Тут толпа идет, вроде нашей демонстрации, только несут не знамена, не портреты с усатым, а желтые флажки, чудища всякие, разноцветные бумажные фонарики, хотя и день был. Праздник что ли у них какой, как раз ко времени. Я обрадовался. Все-таки народ гуляет. Затесался к ним. И они обрадовались. Нахлобучили мне на голову какой-то не то колпак, не то корону, посадили на носилки. Несут. Они свои песни поют. А я ворот гимнастерки расстегнул и нашу одесскую, знаешь: "Как на Дерибасовской, угол Ришельевской, в восемь часов вечера разнеслася весть"? — Не знаю, — с интересом отозвался Павлик, — а о чем там?
— Э, да что с тебя взять, белый медведь, — махнул рукой Степа и продолжал: — Несли они меня, несли, а потом мне надоело. Спрыгнул, отстал от них, огляделся. Боже ж ты мой, вот история! Куда попал — сам не знаю. По-китайски и по-японски — ни слова. Знаю только название гостиницы, и то потому, что английское, ну той гостиницы, где мой батальон стоит. Пошел куда глаза глядят. На углу рикши стоят. Колясочки у них легкие, лакированные, спицы разноцветные. Подошел к одному, сказал название отеля. Он улыбается, кивает головой, показывает: садись, мол! — стаер зачуханный.

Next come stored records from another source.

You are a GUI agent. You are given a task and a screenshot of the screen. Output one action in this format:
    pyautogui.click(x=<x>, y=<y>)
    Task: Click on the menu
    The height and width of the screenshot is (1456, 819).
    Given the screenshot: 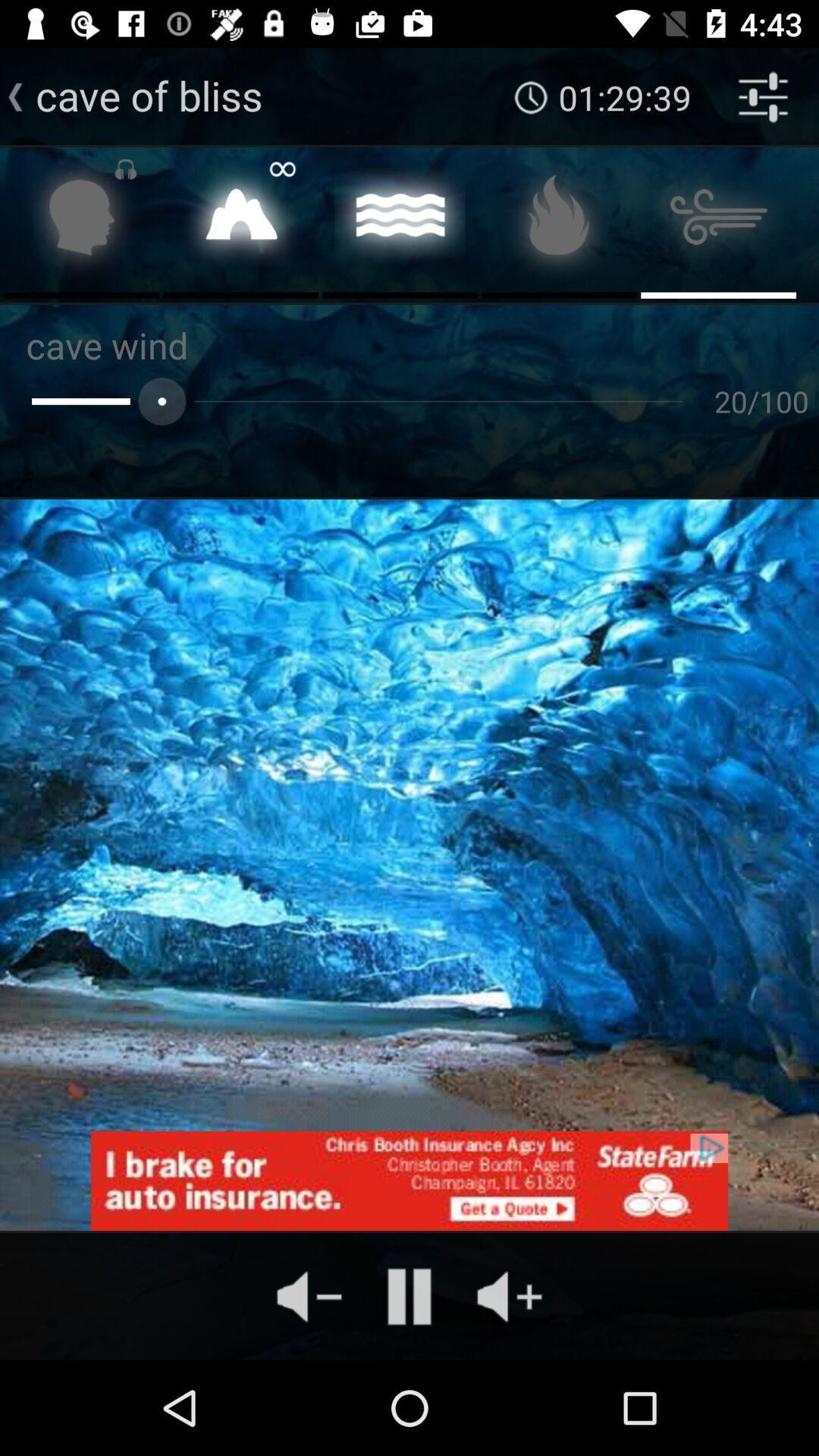 What is the action you would take?
    pyautogui.click(x=559, y=221)
    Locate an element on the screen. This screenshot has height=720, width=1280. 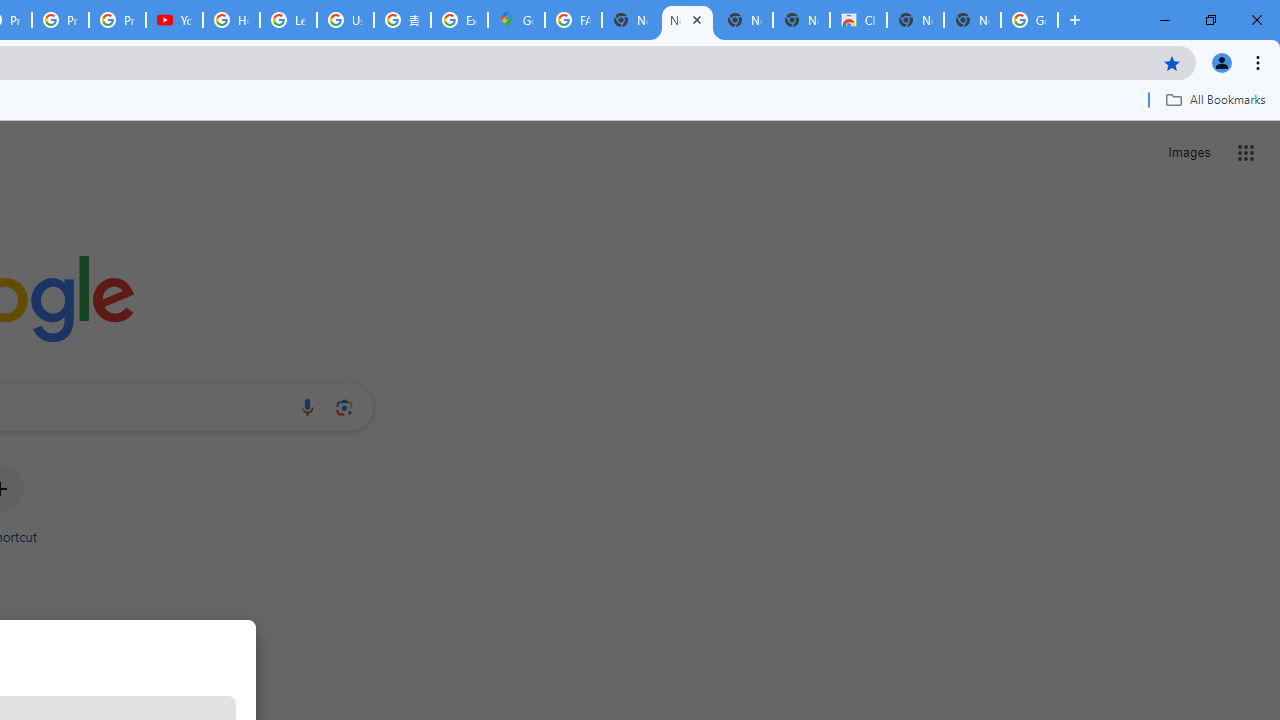
'Google Images' is located at coordinates (1029, 20).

Еду, еду, потом кричу: "Стой!". Он не понимает, бежит. Еле-еле втолковал ему, а то все бежал. Наконец, остановился. Я слез и говорю ему: "Эй ты, рысак! Разве так возят? Садись, я тебе покажу, как надо возить с ветерком!" Не понимает. Я думаю: так до вечера без толку кричать. Взял его за шиворот, тащу на сидение, а он упирается. Но когда я за кобуру взялся — он-таки сел. Сидит на подушке, дрожит, сам не свой, чего-то бормочет. Я впрягся, и — бегом. Бегу, бегу, куда — сам не знаю, только ордена и медали на груди позвякивают. Вдруг выскочил на широкую улицы, а там полно народа. Рикши, извозчики, автомобили, — словом, весь транспорт, увидев нас, остановился. Шум, крики, как у нас на привозе. Это мне потом объяснили, что к чему. Рикша у них считается чуть ли не самое последнее занятие. А тут офицер, победитель, европеец, при всех регалиях, какого-то нищего китайца в коляске везет. Короче говоря, сцапал меня комендантский патруль. Вкатил мне комендант пять суток губы и строевую подготовку: пошагать значит во дворе комендатуры. Вот зачем, выходит, меня десять тысяч верст везли! А отсидел — того хуже. На улице китайцы подходят, пальцами дотрагиваются, а кто к гимнастерке лоб прижимает. В какую лавку ни зайдешь, хозяин все перед тобой выкладывает и денег не берет. Это они меня к каким-то своим святым причислили. Поначалу мне даже нравилось, а потом сил моих не стало. Ладно — в солдаты, а в святые я не нанимался. Еле допросился перевода в другую часть, подальше от Мукдена. А вернулся домой после войны — море потянуло. — Степа широко улыбнулся: — Ну, вот, чирик! Выписываюсь я: мы еще с тобой в Одессе бычков с моря потаскаем.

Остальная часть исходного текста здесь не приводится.